= Beginning of Section =
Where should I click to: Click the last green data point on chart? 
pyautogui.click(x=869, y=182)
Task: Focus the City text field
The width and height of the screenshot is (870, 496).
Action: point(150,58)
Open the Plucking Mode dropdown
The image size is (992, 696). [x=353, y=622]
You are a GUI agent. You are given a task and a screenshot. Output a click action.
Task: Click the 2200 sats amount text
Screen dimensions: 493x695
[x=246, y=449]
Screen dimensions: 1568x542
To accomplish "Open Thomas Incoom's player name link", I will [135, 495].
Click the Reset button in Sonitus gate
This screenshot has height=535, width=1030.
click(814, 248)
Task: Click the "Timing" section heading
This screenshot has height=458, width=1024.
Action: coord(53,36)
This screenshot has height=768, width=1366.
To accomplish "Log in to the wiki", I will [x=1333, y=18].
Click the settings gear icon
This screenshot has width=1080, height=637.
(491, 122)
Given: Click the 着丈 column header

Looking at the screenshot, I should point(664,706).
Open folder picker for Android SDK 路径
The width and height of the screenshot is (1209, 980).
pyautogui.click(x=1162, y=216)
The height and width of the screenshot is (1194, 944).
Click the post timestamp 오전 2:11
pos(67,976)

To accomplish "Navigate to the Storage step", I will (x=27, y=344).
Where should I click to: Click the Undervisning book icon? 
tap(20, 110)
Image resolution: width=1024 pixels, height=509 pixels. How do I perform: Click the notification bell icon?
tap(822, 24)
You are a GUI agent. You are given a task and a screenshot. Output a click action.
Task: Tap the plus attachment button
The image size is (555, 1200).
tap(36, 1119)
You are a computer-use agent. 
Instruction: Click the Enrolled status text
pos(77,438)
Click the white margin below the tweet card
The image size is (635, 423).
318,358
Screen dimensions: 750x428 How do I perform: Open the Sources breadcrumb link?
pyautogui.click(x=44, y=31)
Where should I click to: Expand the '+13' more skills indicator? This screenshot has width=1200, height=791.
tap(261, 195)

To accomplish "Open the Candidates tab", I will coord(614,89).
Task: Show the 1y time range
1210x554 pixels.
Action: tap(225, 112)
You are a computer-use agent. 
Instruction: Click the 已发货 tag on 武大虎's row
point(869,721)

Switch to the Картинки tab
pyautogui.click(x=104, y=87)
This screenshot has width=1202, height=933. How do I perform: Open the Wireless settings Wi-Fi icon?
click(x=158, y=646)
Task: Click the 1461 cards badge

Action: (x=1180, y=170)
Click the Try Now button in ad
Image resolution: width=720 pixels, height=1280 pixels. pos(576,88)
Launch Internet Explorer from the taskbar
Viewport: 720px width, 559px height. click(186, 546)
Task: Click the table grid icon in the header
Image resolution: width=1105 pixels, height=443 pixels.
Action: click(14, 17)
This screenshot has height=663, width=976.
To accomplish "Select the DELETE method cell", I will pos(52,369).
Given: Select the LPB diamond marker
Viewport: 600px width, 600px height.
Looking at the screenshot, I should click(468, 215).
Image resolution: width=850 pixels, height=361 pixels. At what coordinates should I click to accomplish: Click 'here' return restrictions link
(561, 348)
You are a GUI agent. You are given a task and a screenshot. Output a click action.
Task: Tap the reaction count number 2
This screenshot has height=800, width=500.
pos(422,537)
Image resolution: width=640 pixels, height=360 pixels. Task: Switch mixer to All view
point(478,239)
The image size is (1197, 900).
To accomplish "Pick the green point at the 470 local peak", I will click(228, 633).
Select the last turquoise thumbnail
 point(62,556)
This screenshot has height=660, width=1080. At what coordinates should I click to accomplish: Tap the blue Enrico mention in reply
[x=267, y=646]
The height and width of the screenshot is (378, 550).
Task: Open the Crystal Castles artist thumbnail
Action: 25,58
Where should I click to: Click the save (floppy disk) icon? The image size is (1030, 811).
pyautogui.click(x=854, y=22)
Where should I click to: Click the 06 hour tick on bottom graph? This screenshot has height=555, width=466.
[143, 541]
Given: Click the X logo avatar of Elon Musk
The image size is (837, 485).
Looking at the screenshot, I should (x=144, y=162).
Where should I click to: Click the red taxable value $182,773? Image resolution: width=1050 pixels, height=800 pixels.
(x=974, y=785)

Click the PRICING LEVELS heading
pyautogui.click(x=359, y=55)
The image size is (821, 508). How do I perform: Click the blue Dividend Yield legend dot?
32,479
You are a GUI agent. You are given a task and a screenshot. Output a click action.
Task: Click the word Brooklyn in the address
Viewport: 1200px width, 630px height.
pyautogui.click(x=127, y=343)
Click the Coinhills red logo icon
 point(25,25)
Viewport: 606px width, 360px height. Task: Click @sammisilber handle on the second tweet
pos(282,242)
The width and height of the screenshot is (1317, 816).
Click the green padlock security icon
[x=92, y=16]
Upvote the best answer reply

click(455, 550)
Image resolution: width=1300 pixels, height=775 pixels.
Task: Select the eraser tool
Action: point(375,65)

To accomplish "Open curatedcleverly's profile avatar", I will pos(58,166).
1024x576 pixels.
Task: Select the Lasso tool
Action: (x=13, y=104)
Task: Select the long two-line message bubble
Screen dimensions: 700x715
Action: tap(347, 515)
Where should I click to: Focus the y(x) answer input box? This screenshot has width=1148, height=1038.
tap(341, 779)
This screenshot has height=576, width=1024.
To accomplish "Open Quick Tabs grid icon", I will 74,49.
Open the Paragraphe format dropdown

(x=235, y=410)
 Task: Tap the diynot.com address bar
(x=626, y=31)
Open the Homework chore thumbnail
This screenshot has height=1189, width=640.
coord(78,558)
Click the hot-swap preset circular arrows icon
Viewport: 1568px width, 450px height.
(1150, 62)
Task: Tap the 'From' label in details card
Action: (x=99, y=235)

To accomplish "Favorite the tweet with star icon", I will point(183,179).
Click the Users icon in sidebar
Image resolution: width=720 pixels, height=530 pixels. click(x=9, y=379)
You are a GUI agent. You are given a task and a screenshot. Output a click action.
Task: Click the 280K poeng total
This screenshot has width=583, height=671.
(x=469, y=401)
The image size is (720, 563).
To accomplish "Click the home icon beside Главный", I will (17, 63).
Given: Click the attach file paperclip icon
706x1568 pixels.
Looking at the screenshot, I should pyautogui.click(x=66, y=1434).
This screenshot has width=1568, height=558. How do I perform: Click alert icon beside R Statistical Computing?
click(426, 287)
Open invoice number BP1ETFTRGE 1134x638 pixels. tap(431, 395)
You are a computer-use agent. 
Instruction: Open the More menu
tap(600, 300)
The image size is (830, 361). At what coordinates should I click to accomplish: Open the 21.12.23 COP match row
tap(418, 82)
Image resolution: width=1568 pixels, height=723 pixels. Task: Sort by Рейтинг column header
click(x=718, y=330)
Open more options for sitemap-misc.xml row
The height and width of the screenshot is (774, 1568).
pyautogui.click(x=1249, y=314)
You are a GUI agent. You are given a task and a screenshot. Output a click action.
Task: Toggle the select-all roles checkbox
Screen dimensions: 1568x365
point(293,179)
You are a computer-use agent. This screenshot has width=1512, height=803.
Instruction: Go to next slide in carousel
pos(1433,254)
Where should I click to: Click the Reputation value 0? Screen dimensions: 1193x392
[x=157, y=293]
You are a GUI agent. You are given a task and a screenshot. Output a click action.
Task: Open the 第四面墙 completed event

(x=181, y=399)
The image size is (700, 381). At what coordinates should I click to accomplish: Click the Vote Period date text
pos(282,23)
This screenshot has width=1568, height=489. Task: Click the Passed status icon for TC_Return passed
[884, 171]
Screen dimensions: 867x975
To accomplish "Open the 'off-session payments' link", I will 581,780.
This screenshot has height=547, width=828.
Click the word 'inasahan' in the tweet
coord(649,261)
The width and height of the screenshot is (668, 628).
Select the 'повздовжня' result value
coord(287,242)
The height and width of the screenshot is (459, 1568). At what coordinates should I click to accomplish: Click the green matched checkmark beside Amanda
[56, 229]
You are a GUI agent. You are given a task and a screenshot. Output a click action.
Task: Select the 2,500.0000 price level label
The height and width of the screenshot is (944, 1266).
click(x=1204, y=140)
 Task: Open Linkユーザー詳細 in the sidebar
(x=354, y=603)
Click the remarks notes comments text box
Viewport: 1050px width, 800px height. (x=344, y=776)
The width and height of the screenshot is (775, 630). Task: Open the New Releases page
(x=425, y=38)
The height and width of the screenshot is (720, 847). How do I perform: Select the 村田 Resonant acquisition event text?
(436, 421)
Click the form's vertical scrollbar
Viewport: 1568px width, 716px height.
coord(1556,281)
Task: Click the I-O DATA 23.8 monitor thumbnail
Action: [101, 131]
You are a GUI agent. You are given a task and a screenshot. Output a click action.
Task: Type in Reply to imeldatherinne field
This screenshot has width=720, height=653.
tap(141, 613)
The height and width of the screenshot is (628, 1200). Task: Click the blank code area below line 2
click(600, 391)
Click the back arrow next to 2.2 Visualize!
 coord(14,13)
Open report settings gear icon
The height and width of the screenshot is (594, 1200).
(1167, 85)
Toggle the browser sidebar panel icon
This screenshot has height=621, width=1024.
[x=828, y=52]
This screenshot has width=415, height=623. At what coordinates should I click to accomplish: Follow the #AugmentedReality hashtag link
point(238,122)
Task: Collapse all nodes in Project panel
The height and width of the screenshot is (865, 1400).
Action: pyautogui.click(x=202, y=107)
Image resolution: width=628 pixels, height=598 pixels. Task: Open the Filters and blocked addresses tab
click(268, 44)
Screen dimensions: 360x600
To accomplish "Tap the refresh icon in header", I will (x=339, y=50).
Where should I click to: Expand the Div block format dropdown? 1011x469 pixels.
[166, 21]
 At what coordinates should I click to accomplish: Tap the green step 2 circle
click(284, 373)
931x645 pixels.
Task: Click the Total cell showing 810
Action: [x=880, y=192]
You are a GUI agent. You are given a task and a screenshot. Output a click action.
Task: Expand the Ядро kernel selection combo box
= End of Section =
- Exercise instructions
Return the lines containing "number", taking each one from the listing.

- Exercise solution
Task: Tap the reaction count number 2
Open invoice number BP1ETFTRGE 1134x638 pixels. tap(431, 395)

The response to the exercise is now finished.